Gina looked up at that. She’d already talked with the cops ad nauseam—Janet wouldn’t be investigating the case, not when her own partner was the victim.
“What?” She had no energy for pleasantries.
“The gunman. We found an old newspaper clipping in his pocket. You know anything about it?”
Lydia. Gina’s anger blazed into fury. This was all Lydia’s fault—and Gina had no idea what to do about it. Try to warn Lydia? Tell the cops? Say nothing and let whateve
r happened, happen?
“Ask Lydia Fiore.”
Janet didn’t look surprised. “I wondered. Jerry mentioned some cold case she was involved in. Guess it’s not so cold after all.”
Gina felt her fury settle into a low simmer that warmed her gut. “What did the surgeons tell Jerry’s family?”
“A lot of muckety-muck. Not sure if they understood it all, but they didn’t paint a pretty picture.” Janet surprised Gina by taking Jerry’s other hand in hers, stroking it with her thumb. “Why do I get the feeling they might have been optimistic?”

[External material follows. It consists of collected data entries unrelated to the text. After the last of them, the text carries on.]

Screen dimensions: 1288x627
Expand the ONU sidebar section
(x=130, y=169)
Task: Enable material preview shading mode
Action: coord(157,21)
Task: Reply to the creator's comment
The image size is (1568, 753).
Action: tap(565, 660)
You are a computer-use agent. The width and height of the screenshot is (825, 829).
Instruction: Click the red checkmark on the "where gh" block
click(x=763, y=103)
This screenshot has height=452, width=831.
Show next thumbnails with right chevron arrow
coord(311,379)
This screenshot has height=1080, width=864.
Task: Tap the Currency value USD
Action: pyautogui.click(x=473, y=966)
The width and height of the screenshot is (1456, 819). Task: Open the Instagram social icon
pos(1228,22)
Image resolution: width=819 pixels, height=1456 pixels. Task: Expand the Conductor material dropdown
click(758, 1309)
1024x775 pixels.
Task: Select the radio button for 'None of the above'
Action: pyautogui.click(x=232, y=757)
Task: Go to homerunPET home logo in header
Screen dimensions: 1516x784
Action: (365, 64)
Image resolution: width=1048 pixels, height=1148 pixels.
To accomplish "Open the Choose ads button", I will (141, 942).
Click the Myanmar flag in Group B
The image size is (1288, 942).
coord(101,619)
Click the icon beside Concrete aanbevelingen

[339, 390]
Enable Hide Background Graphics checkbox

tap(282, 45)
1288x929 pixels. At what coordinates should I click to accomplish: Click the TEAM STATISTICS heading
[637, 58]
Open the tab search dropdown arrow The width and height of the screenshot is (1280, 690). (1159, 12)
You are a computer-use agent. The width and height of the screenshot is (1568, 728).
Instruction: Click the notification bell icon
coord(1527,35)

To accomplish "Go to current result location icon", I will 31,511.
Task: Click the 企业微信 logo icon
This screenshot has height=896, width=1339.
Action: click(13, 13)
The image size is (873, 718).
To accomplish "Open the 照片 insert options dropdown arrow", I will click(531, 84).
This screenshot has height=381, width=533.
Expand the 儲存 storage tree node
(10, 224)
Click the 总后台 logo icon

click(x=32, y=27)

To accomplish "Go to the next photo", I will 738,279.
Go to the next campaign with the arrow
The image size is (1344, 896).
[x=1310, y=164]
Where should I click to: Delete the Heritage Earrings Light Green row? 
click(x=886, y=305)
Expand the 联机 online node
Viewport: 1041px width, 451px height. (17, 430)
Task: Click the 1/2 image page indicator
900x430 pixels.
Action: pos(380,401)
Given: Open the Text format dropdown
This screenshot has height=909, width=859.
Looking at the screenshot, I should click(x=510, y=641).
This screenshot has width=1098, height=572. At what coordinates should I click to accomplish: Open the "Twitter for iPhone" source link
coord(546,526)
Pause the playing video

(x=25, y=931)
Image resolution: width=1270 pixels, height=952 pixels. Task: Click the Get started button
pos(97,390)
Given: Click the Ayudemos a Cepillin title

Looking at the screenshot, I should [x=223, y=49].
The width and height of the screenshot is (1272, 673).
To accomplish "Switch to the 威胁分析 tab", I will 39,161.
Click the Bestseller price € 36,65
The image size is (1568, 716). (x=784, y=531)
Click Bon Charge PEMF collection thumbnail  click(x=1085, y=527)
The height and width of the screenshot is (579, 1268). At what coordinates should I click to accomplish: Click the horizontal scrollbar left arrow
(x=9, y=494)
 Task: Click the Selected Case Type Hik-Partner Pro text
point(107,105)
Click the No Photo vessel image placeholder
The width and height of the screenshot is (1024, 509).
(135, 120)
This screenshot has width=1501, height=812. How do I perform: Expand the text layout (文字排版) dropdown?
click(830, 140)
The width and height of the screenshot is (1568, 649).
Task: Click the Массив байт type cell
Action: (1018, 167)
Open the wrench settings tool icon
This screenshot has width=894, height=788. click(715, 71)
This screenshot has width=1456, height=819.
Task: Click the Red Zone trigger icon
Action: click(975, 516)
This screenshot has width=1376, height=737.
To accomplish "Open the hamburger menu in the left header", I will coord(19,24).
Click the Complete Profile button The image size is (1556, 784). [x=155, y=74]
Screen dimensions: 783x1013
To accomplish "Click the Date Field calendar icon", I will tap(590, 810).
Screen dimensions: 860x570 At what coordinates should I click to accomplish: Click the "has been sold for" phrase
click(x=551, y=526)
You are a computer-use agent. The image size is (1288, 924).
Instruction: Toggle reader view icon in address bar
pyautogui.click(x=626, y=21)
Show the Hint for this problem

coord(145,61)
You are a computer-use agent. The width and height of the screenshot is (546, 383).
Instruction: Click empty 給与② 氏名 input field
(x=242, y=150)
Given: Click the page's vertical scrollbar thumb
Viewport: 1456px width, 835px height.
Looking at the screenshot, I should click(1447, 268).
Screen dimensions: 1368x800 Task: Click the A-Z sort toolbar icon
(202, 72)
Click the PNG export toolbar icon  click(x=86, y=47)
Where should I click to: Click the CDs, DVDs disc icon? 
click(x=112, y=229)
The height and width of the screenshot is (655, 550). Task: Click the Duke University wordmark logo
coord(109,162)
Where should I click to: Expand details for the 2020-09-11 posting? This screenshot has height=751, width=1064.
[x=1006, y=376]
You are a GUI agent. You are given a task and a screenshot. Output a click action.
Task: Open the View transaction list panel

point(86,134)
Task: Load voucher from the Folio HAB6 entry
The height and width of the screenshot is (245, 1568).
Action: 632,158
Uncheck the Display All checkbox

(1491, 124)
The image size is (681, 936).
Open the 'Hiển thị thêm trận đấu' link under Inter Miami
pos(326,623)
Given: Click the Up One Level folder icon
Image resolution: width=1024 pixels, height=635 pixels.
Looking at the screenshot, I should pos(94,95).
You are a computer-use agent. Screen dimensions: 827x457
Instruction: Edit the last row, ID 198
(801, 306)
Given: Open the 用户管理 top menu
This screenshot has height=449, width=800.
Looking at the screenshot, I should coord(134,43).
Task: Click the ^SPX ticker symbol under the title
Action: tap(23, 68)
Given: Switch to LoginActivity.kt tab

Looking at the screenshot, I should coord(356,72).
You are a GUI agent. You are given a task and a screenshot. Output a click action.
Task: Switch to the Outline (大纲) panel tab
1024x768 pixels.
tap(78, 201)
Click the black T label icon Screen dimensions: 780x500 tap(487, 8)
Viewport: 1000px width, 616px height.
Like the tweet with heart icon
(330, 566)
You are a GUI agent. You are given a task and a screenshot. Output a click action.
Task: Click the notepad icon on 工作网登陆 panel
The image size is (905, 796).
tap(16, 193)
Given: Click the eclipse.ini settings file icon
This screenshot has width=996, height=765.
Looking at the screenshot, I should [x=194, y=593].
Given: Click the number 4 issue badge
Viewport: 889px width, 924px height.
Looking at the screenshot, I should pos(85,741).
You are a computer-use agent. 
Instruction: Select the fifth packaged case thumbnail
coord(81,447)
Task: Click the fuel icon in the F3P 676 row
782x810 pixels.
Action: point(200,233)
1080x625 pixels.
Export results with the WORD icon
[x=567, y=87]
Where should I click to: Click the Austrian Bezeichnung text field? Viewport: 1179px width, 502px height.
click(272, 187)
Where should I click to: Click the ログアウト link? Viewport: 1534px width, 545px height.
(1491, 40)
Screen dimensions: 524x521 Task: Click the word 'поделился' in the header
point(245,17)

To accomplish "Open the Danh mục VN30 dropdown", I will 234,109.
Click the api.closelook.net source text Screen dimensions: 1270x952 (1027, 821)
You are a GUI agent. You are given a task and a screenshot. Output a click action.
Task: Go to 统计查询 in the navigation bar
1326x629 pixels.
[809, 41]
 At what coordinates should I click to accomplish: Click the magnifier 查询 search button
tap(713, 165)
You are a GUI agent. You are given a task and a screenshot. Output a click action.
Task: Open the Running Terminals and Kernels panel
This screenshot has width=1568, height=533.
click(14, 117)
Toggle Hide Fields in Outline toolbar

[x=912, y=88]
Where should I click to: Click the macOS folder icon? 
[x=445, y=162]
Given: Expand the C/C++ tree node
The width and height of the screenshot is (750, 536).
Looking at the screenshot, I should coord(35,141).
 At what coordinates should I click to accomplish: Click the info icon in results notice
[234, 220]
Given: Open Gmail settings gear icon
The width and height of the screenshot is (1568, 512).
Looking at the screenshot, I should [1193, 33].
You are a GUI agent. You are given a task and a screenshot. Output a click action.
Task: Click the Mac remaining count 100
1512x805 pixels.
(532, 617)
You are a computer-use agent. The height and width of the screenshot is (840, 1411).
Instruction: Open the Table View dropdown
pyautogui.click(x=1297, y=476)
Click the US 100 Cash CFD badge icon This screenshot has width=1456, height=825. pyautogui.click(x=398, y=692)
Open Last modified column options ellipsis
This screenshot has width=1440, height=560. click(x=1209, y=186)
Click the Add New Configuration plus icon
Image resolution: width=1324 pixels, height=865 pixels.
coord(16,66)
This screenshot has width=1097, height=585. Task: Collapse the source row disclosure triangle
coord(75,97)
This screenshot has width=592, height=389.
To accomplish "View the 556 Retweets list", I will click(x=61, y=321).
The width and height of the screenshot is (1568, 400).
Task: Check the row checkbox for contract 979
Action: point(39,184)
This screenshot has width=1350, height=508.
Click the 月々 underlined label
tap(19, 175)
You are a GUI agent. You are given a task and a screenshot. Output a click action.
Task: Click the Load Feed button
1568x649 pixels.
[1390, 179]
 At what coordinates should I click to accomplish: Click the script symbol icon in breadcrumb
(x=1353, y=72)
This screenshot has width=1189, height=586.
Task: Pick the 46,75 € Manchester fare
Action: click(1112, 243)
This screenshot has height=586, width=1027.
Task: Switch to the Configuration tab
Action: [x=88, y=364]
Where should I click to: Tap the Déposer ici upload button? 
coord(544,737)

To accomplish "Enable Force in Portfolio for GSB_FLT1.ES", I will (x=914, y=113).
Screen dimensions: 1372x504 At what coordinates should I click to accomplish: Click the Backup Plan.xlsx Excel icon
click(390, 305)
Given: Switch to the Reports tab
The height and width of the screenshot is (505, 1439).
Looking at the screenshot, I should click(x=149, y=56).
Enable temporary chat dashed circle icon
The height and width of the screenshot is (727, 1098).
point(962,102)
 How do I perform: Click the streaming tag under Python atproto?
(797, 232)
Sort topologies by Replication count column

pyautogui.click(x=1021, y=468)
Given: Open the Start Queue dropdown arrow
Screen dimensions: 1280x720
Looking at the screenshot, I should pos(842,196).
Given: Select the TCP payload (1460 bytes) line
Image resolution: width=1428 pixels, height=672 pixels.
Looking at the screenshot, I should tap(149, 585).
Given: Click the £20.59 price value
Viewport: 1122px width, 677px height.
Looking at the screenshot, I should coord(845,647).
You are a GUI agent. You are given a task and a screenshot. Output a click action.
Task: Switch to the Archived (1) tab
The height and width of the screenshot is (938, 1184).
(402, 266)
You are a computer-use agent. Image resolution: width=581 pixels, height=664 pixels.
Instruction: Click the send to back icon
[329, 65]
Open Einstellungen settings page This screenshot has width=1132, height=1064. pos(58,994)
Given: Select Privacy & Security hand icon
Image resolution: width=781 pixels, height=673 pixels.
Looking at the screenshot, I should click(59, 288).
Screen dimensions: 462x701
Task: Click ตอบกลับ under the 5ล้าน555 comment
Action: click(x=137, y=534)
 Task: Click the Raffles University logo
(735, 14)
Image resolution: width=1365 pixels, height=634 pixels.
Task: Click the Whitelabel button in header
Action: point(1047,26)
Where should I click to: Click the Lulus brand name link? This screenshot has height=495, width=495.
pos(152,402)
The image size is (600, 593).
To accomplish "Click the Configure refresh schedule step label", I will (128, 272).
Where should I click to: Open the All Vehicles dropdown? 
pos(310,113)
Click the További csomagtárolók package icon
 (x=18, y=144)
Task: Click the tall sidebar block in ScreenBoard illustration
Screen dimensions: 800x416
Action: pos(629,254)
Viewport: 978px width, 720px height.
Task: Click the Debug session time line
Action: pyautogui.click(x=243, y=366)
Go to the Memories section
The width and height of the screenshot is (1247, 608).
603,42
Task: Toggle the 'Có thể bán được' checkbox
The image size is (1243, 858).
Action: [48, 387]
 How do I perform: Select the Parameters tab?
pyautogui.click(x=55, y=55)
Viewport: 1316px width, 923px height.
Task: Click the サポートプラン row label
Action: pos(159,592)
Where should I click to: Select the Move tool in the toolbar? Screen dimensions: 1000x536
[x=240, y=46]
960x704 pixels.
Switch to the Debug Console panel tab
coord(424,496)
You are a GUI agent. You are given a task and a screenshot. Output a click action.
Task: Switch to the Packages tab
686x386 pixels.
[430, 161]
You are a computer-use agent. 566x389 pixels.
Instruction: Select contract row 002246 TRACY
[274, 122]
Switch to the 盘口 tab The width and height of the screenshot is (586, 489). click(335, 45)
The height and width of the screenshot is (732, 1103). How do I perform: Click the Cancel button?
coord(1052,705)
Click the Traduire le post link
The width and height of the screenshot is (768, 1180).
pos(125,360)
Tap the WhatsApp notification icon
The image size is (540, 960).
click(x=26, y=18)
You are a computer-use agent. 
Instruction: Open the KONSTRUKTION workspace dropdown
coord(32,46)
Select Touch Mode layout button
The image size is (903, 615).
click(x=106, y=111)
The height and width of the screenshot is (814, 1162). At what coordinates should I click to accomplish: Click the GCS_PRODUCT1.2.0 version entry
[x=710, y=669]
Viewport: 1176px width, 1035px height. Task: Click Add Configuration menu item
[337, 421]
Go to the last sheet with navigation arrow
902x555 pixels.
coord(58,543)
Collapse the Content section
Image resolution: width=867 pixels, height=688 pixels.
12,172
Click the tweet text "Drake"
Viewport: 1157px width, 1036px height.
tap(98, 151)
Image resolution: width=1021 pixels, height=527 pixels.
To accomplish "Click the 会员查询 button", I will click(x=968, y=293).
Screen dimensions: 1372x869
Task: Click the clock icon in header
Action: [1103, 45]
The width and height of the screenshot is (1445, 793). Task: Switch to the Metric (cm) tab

“The bullet didn’t exit; it plowed over the top of his frontal cortex, came to rest on the opposite side. It’s a miracle he’s alive,” Gina said, her voice flat. As if she were talking about someone else, anyone else besides Jerry. In a way she was. “Whatever happens, even if he lives, he might never be the Jerry Boyle you and I knew.”
Janet’s lips thinned, and she brushed her eyes with her hand. “Okay. Thanks for giving it to me straight, Gina.” She kissed the back of Jerry’s hand and tucked it under the sheets as if she were putting a child to bed. “Oh, one more thing. Diana DeFalco found this in his pocket.”
She opened her fist, revealing a woman’s diamond ring.
Gina blinked back tears blurring her vision. She turned away to focus on Jerry’s face. Swollen with bruises and post-op fluid retention, he looked grotesque, nothing like her Jerry.
But he wasn’t hers anymore, was he? She’d acted like a coward, she’d led him into danger, she didn’t deserve him. “It’s not mine.”
“I thought maybe you’d like to hold on to it,” Janet said in a quiet tone. She pressed the cold, hard diamond into Gina’s palm, wrapping her fingers around it. “Jerry would want it that way.”